I bed down on a thin mattress on the floor, next to the glowing heater, and cover myself in a thick matted wool blanket before the generator is turned off for the night. Curfew is at 9 p.m., and then there is silence.

Next morning, after a breakfast of eggs and stew and onions - the beverage choice is black or green tea - I pay by the hour for the generator to be turned on to power my computer and satellite phone to write and file a story.

The Afghans here haven't seen a laptop computer, and so keep a discreet distance - except for one enthralled boy, who watched my colorful screen saver as if it were an Oscar-winning movie.

After breakfast I hit the road, heading north toward Kabul. This portion of the ancient Silk Road is barren and rough, pinched by a landscape of frostbitten deserts.

As my driver plays unnerving games of "chicken" with oncoming traffic, I count a dozen camel trains loping south for the winter, packed high with woolen tents and bristling with the wares of a nomad's life: charcoal-black pots and pans, poles, shovels, and all manner of colorful cloth.

At midmorning, we stop and buy a sack of dull-pink skinned pomegranates. They explode with bright red seeds and juice, when inserted with a dirty thumb to break apart the fruit. There is yogurt too, white and flowing, bitter without sugar.

"Where did you get that scar?" I ask the driver, pointing to the four-inch line across the top of his left hand. He tells the story easily, as one might talk of changing a spark plug.

Personal relationships are functions of honor, pride, and individual toughness, he begins philosophically. Here the pinnacle of bravery - or foolhardiness - is described the same way, as one who "does not fear God."

"I was with friends, and we wanted to show how brave we were," he says. They put a thin metal rod from an AK-47 assault rifle into a fire until it was red hot. My driver - his name remains a mystery, in the same way that I will never know how he fixed our leaking fuel line - laid the rod across his hand, branding himself.

"I didn't flinch," he boasted, his boyish face breaking into a big smile. "That's how powerful I am."

Bravado? Maybe. But it comes in handy at sporadic checkpoints. Taliban militiamen flag us down and ask for a road tax - a bribe anywhere else - and hand out receipts. "Why do you bother taking this infidel around with you?" he is chided at one stop by two turbaned gunmen.

They mean business, as evident in the decorations at their checkpoint. The Taliban are known for their uncompromising interpretation of Islamic law, which for them forbids images of any living thing, and music. Like others across the country, this checkpoint is festooned with great bunches of shimmering black cassettes and videotapes that have been confiscated from cars.

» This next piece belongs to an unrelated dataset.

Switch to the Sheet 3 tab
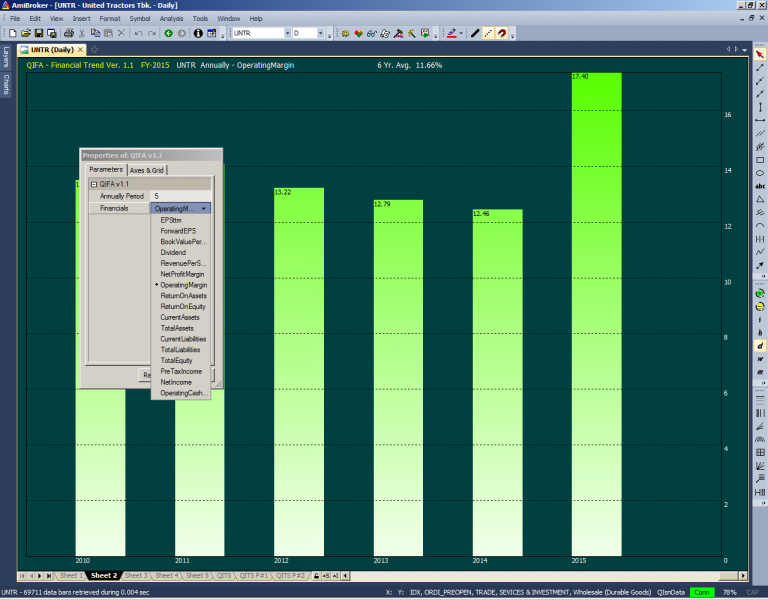This screenshot has height=600, width=768. point(136,576)
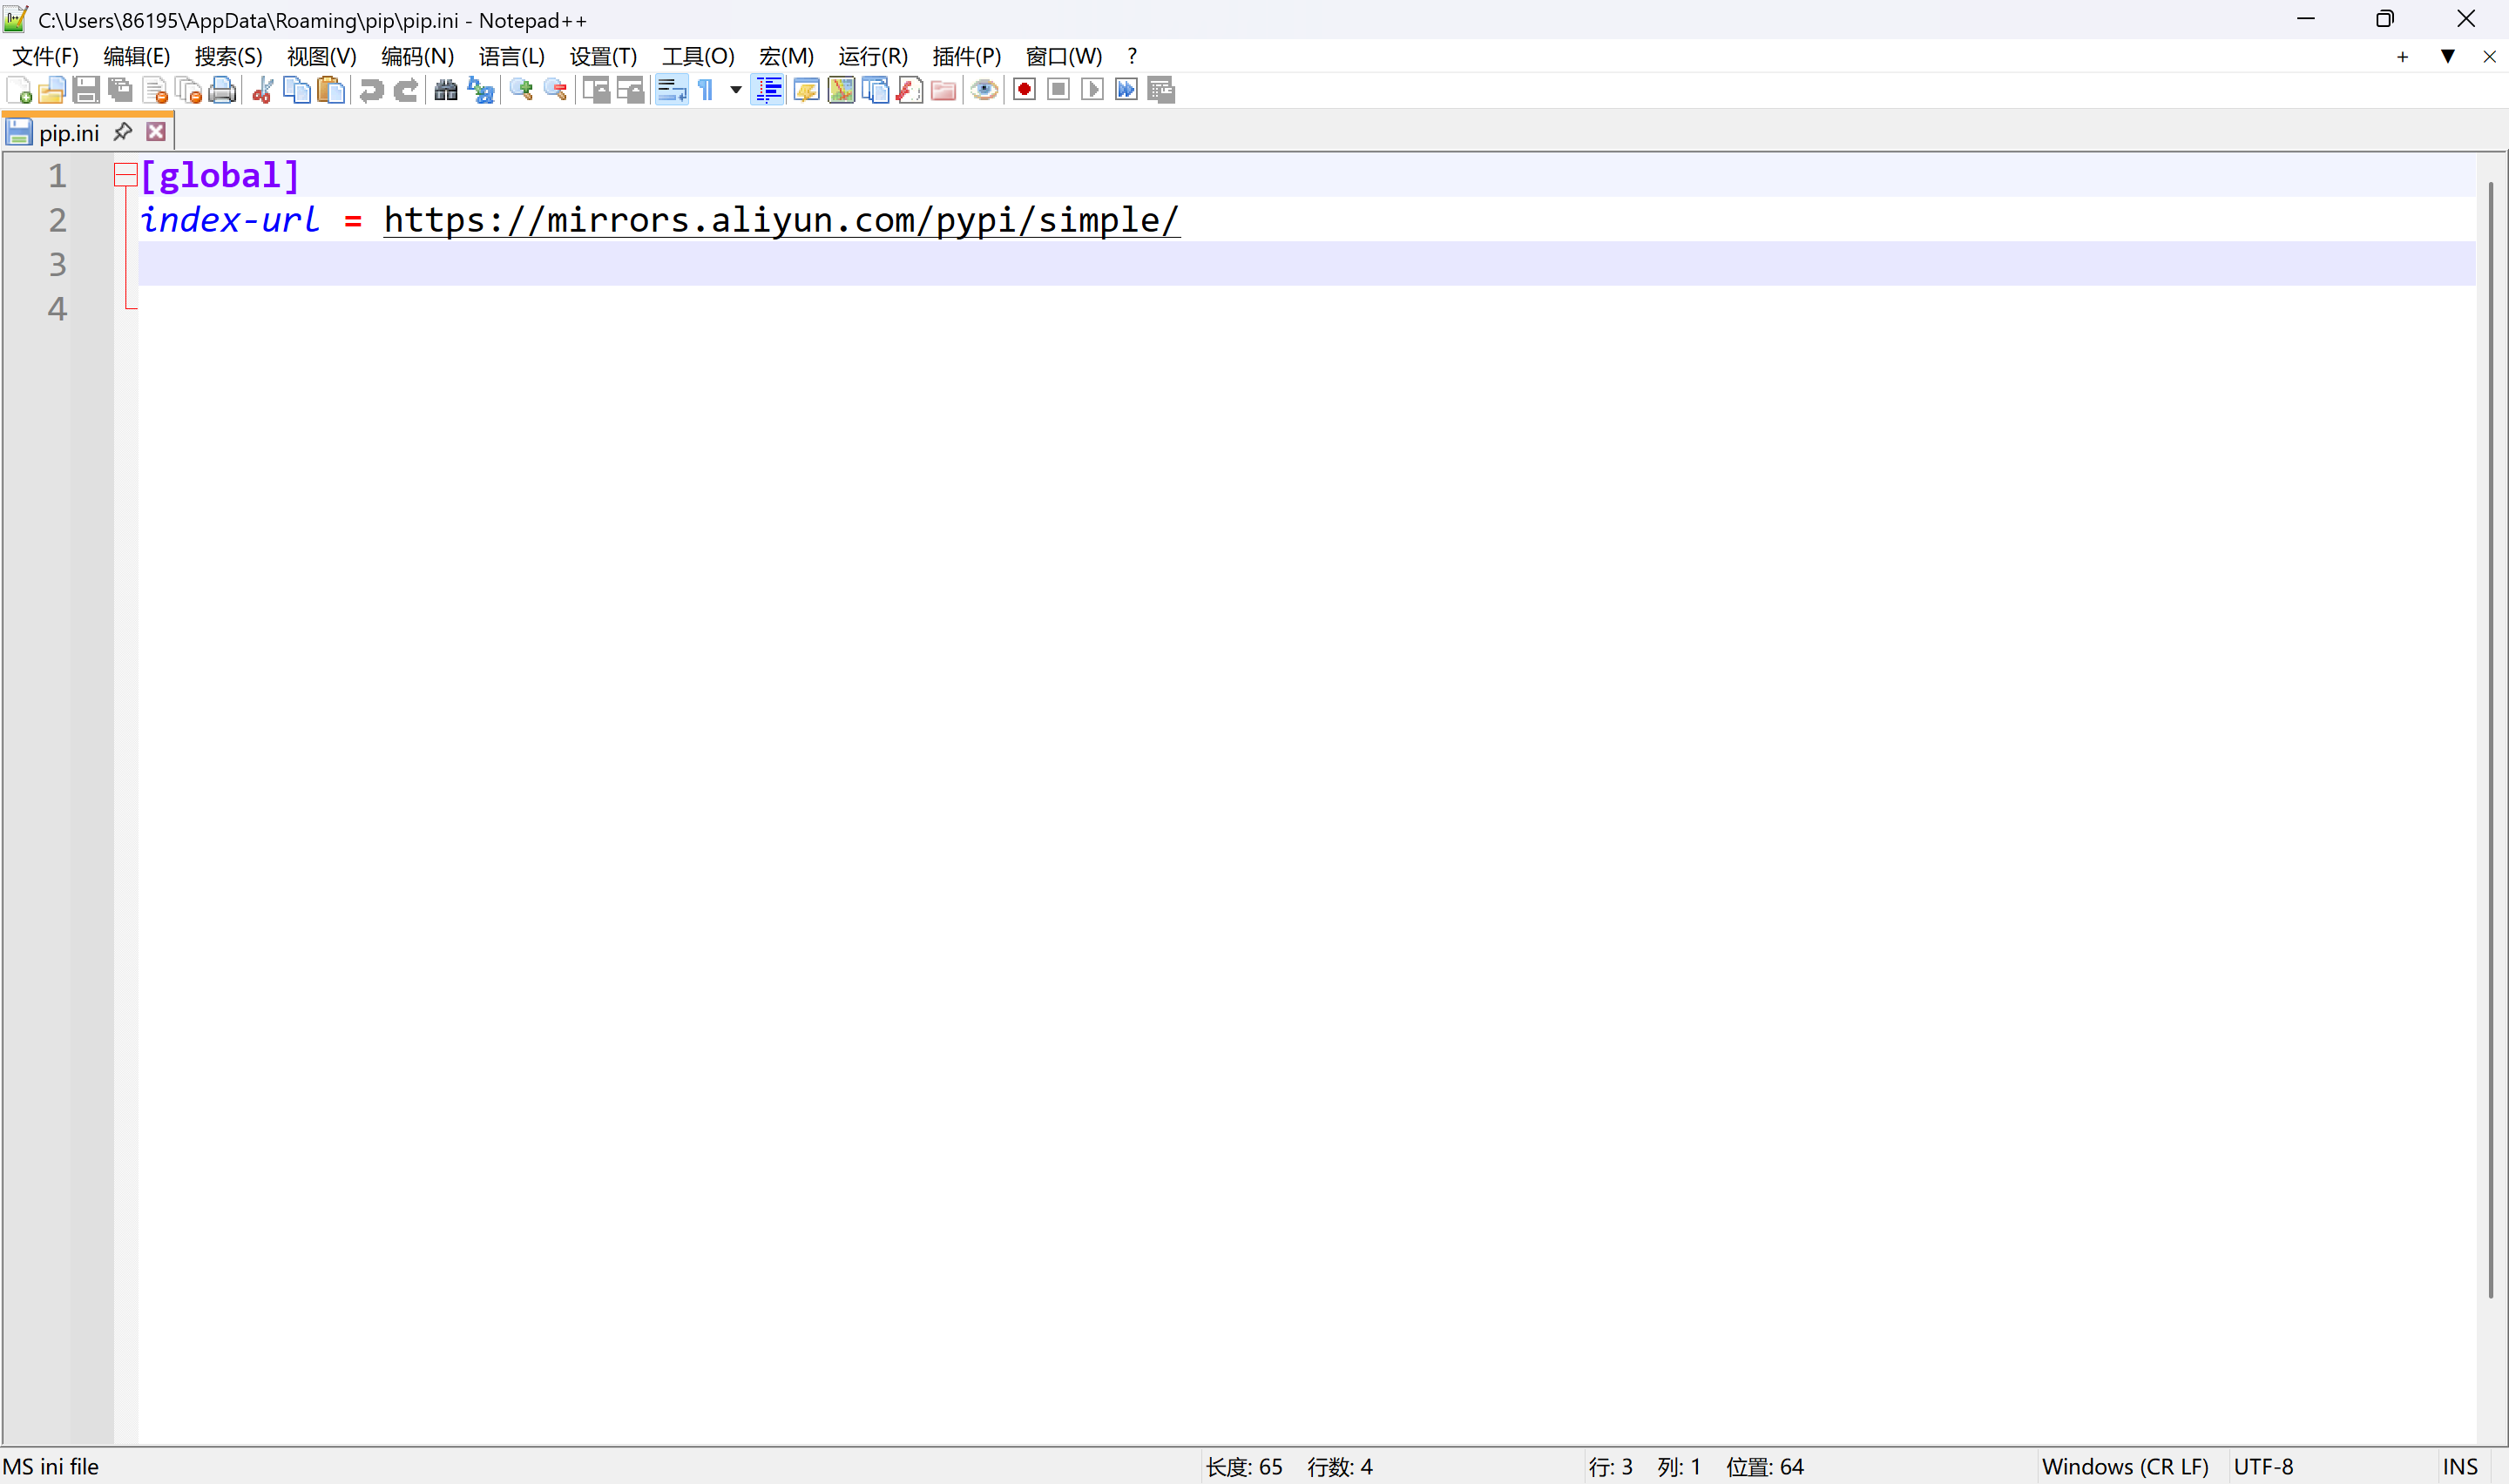Close the pip.ini tab

pyautogui.click(x=156, y=132)
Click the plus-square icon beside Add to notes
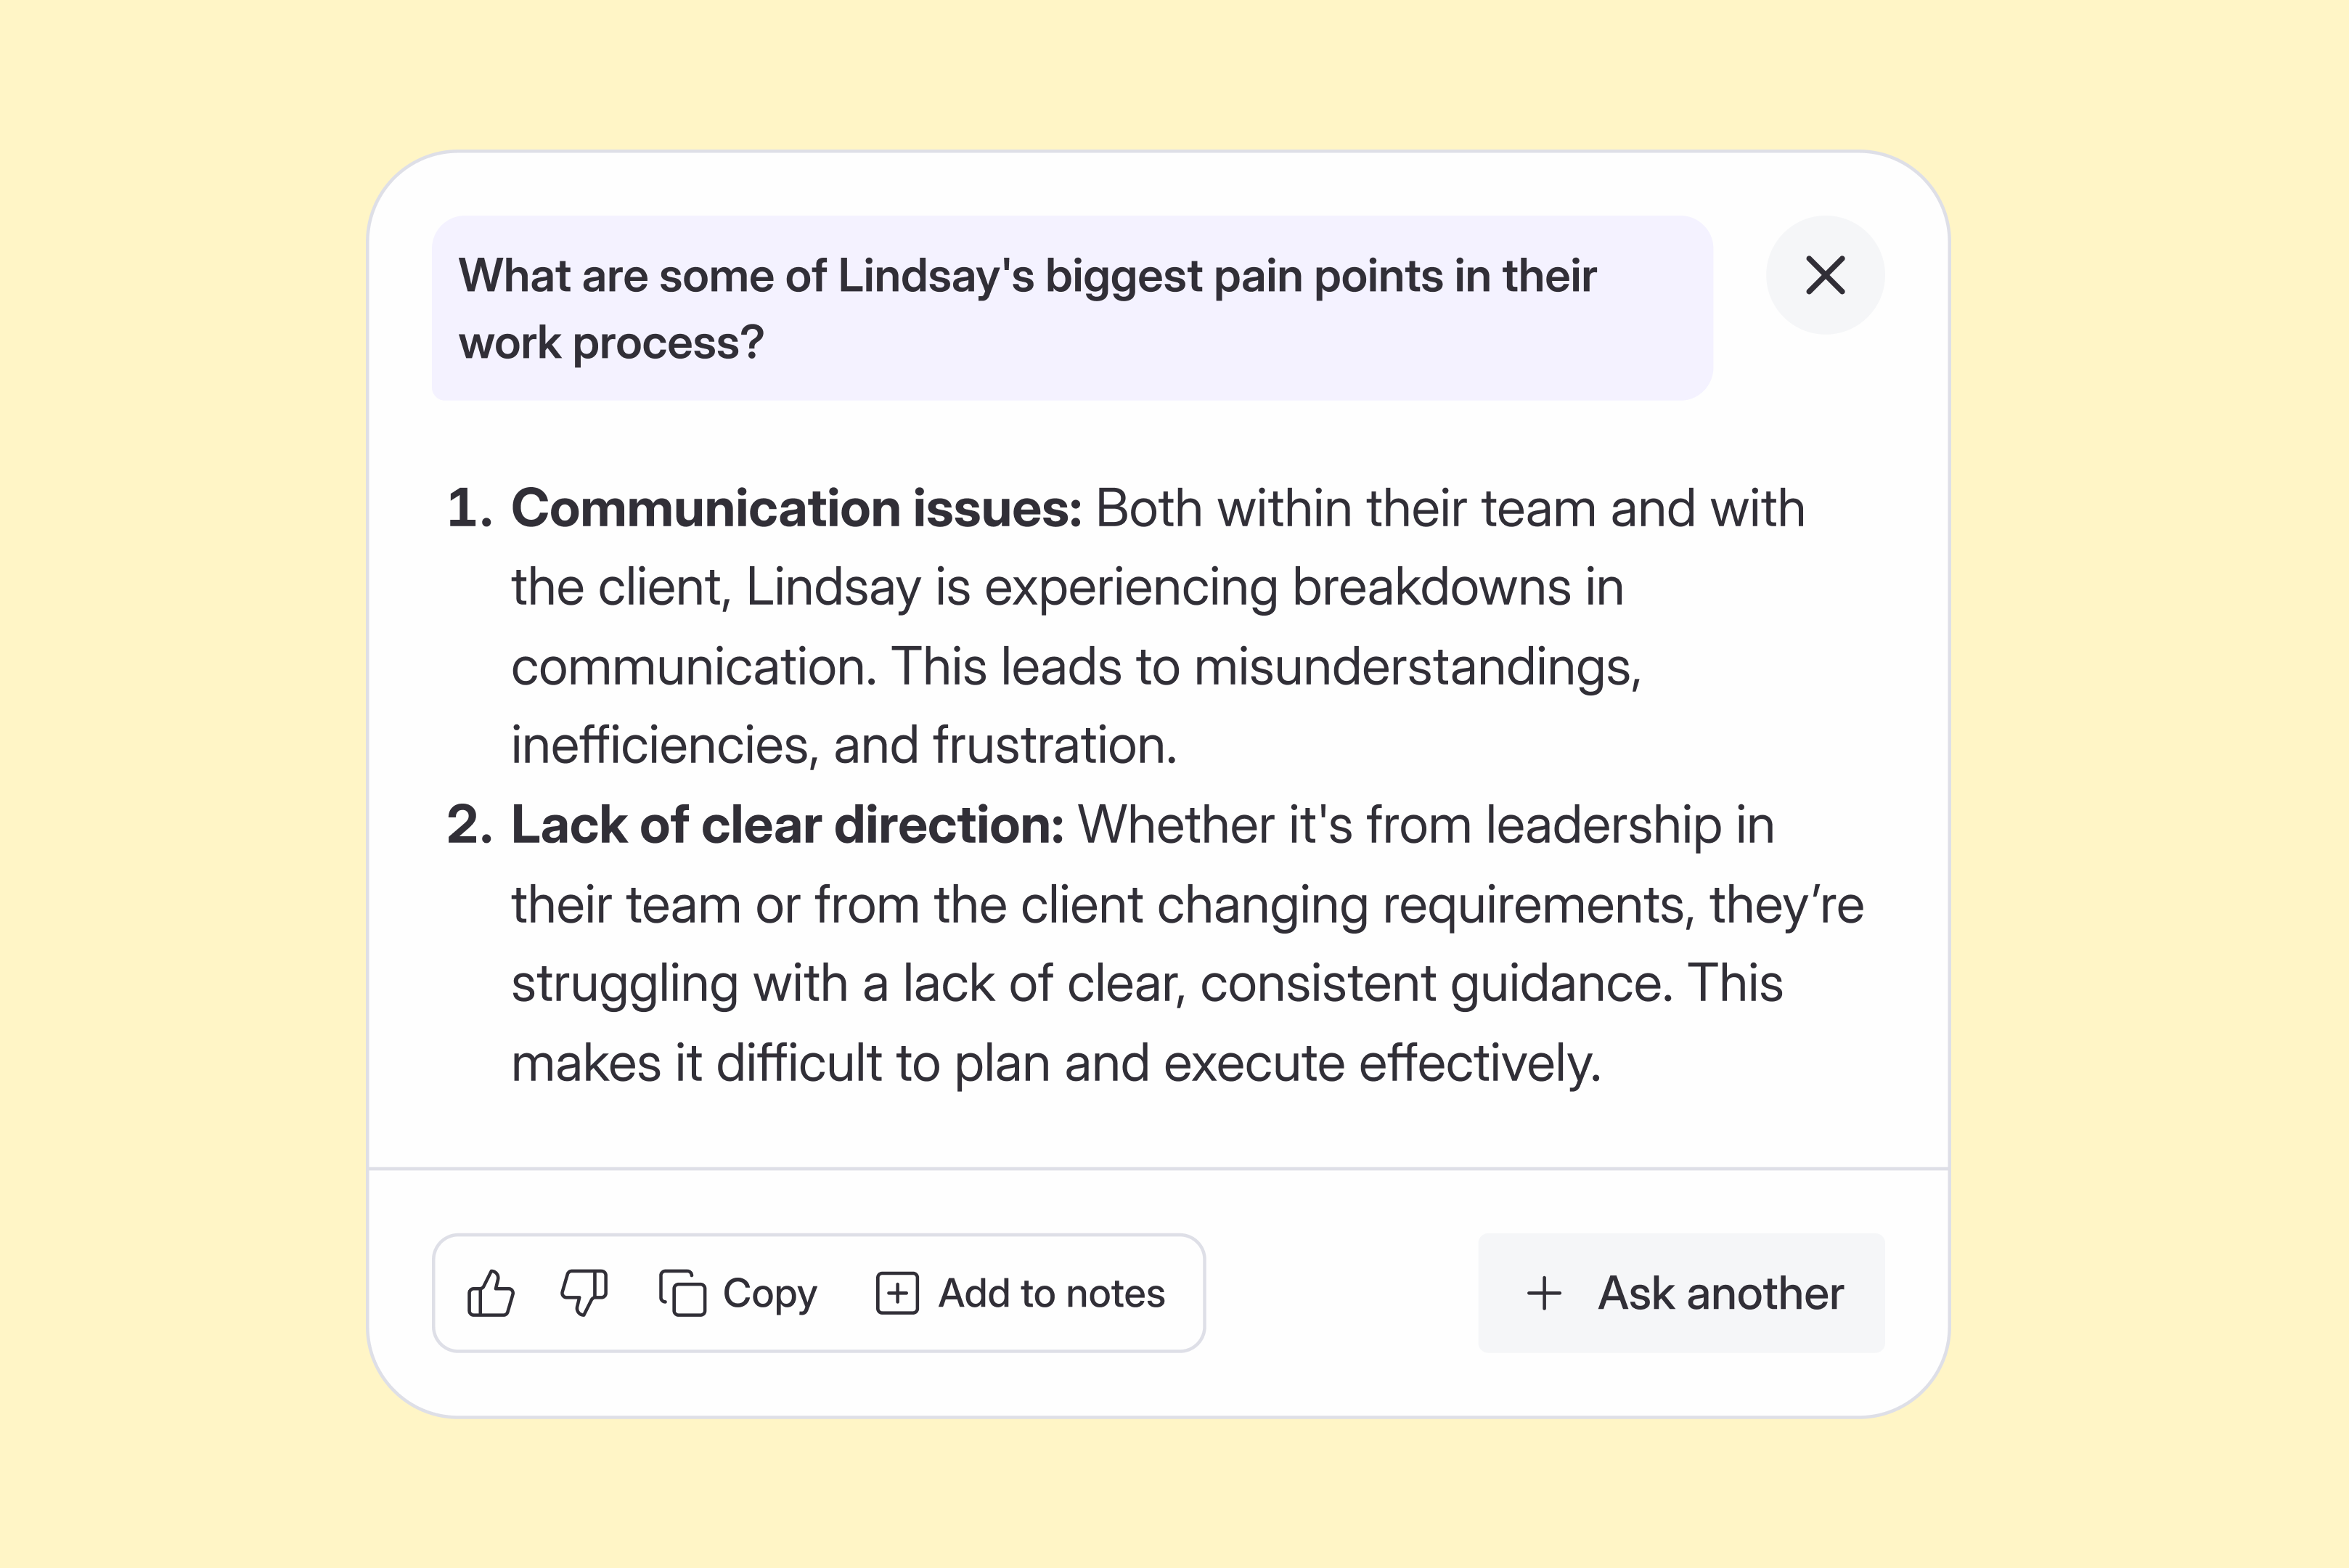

As we pull away from the barrier, my driver reaches behind his ashtray with a mischievous smirk, to the place where he hides his own music. Without a word, he pops in the tape - and hits the accelerator.

The smoke from roasting meat wafts through the bazaars in southern Afghanistan, soon after sunset. Men gather on rug-covered platforms a few feet above the muddy earth, kicking off their shoes to eat fresh bread, meat and stew.

Smugglers abound, telling stories of the road that verge on the fantastic - and point to how wild life here can be. When I was working through my fifth skewer of kebab - two pieces of meat on either side of a thick chunk of fat - a man with a bountiful face started to tell me his story.

Working his Muslim prayer beads with his thumb and forefinger, he told of his cross-border operations with Iran - nothing uncommon there - and then of his recent job as a farm laborer in the pistachio orchards of southern Iran. He had a dispute with his boss over money, the man lunged at him, and the smuggler smashed him over the head with a shovel.

"Those Iranians are cowards, and they treat us badly," the smuggler said, keeping a straight face. He took another handful of rice, mashed it into a piece of bread, then dipped it in stew.

"Aren't they after you?" I ventured.

"No, I'm going back after him," he said, showing where his eye was still swollen from the punch he received. Wiping his lips, he then gave me his prayer beads, as a gift. "Don't forget me - or Afghanistan!" he said. How could I?